In the above-described first and second embodiments, shut valves 102 and 104 are incorporated in a fuel cell system using a hydrogen storage alloy tank 200 or a high-pressure hydrogen gas tank 300 as a hydrogen gas supply source. The fuel cell 100 was applied. However, the present invention is not limited to these, and is also applicable to a fuel cell system using a reformer or the like that reforms raw fuel to generate hydrogen gas as a supply source of hydrogen gas. be able to.

[Brief description of the drawings]

FIG. 1 is a configuration diagram showing an on-vehicle fuel cell system as a first embodiment of the present invention.

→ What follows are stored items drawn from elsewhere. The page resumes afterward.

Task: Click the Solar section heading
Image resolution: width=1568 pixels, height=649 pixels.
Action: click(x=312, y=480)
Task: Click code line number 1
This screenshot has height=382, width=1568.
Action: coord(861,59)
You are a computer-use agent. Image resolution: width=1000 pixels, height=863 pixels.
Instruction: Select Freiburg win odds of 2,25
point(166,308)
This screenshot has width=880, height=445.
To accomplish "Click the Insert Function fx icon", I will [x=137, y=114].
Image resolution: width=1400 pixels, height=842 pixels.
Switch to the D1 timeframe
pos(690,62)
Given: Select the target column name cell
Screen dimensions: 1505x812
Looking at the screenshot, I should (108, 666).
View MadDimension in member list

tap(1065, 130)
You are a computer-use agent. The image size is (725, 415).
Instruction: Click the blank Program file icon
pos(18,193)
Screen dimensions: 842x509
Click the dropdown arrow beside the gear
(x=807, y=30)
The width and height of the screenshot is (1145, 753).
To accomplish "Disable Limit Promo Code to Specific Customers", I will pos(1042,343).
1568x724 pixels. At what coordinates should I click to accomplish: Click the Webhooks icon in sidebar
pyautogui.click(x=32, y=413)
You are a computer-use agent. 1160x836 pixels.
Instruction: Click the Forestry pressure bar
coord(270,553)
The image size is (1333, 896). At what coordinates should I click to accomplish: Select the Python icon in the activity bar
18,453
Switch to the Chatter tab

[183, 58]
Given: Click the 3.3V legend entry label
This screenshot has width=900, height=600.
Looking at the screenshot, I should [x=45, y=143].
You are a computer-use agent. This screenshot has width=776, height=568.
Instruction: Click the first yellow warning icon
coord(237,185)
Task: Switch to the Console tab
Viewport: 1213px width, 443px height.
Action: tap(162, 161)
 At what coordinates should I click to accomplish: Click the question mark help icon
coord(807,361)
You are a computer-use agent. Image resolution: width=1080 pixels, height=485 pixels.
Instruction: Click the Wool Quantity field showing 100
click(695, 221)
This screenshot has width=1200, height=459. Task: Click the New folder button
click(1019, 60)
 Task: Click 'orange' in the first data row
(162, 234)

FIG. 2 is a configuration diagram showing an on-vehicle fuel cell system as a second embodiment of the present invention.

[Explanation of symbols]

 Reference Signs List 50 ... Control unit 100 ... Fuel cell 102 ... Shut valve 104 ... Shut valve 200 ... Hydrogen storage alloy tank 202 ... Shut valve 300 ... High pressure hydrogen gas tank 302 ... Shut valve 400 ... Pressure sensor 401 ... Main flow path 402 ... Shut valve 403 ... Circulating flow path 404 ... Decompression valve 405 ... Bypass flow path 406 ... Gas-liquid separator 407 ... Discharge flow path 408 ... Shut valve 409 ... Relief flow path 410 ... Pump 412 ... Shut valve 414 ... Shut valve 416 ... Relief valve 418 ... Pressure reduction Valve 420 heat exchanger 422 pressure reducing valve 424 gas-liquid separator 426 check valve 501 oxidizing gas supply channel 502 air cleaner 503 oxygen off-gas discharge channel 504 compressor 506 humidifier 508 gas-liquid separation Vessel 5 0 ... combustor

 ────────────────────────────────────────────────── ─── Continued on the front page (72) Inventor Takeshi Kurita 1 Toyota Town, Toyota City, Aichi Prefecture Toyota Motor Corporation F-term (reference) 3E072 AA01 DB03 EA10 GA30 5H027 AA02 BA14

Claims (4)

[Claims] 1. A hydrogen gas supply unit for supplying hydrogen gas, and a fuel for generating electric power by receiving the supply of the hydrogen gas sent from the hydrogen gas supply unit and discharging the remaining hydrogen gas A fuel cell system mounted on a vehicle, comprising: a battery, and a connection between a delivery port of the hydrogen gas supply unit and a supply port of the fuel cell, and a battery delivered from the hydrogen gas supply unit. Flowing the hydrogen gas and supplying the hydrogen gas to the fuel cell.
A second flow path connected to an outlet of the fuel cell and flowing the hydrogen gas discharged from the fuel cell; and a second flow path provided at at least one of a supply port and a discharge port of the fuel cell. A valve capable of flowing or stopping gas by opening and closing, wherein the valve is incorporated in a main body of the fuel cell. 2. A hydrogen gas storage unit including a hydrogen gas storage alloy capable of storing and releasing hydrogen gas, and receiving power of the hydrogen gas released from the hydrogen gas storage unit to generate electric power. A fuel cell system mounted on a vehicle, the fuel cell system comprising: a fuel cell that connects between a discharge port of the hydrogen gas storage unit and a supply port of the fuel cell; A flow path for flowing the hydrogen gas released from the unit and supplying the hydrogen gas to the fuel cell; and a valve provided at a discharge port of the hydrogen gas storage unit and capable of flowing or stopping the gas by opening and closing, Wherein the valve is incorporated in a main body of the hydrogen gas storage unit. 3. A fuel cell which receives a supply of hydrogen gas through a supply port to generate electric power and discharges the remaining hydrogen gas through a discharge port. And a valve provided on at least one of the above, and capable of flowing or stopping gas by opening and closing, wherein the valve is incorporated in a main body of the fuel cell. 4. A hydrogen storage alloy tank comprising a hydrogen gas storage alloy capable of storing and releasing hydrogen gas, provided at a discharge port for releasing the hydrogen gas, wherein the gas is opened and closed. A hydrogen storage alloy tank comprising a valve capable of flowing and stopping, the valve being incorporated in a main body of the hydrogen storage alloy tank.